Ukraine: Hacker erklären dem Staat den "Cyber-Krieg"

Kiew. Hacker in der Ukraine haben nach dem Abschalten einer Internet-Tauschbörse die Webseiten der Regierung und des Geheimdienstes sowie der Zentralbank lahmgelegt.

Nachdem die beliebte Plattform für illegal kopierte Software und Filme gesperrt worden sei, hätten Netzaktivisten der Führung in Kiew «den Cyber-Krieg erklärt», so ukrainische Medien.

Das umstrittene Portal ex.ua war in dieser Woche vom Netz genommen worden. Die Justiz wirft dem Anbieter Urheberrechtsverletzungen vor. Bei einer landesweiten Razzia beschlagnahmten Polizeibeamte nach Beschwerden von Rechteinhabern zudem rund 200 Server.

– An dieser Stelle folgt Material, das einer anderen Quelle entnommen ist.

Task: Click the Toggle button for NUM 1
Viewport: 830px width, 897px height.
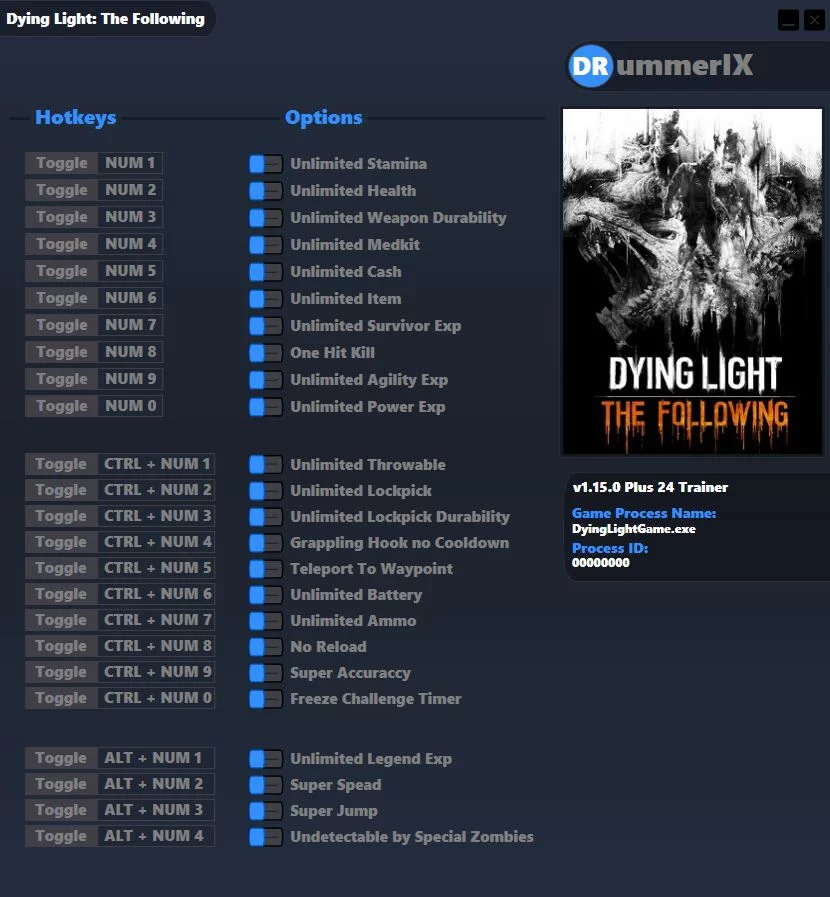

Bei Durchschnittseinkommen von umgerechnet 250 Euro im Monat haben viele Ukrainer kein Geld für einen CD-Kauf oder Kino-Besuch und laden Filme und Musik stattdessen oft illegal aus dem Internet herunter.

Vor rund zwei Wochen hatten Behörden in den USA die Plattform Megaupload unter dem Vorwurf von Urheberrechtsverletzungen vom Netz genommen.

In Russland haben unterdessen Hacker umfangreiche angebliche e-mail-Kommunikation von Wassili Jakemenko, dem Leiter der staatlichen Jugend-Agentur ins Internet gestellt.

Jakemenko ist zugleich Chefkoordinator der diversen vom Staat gesteuerten Jugendorganisationen wie „Naschi“, die sich als bedingungslose Putin-Fans präsentieren und manchmal am Rande der Legalität gegen die Opposition vorgehen.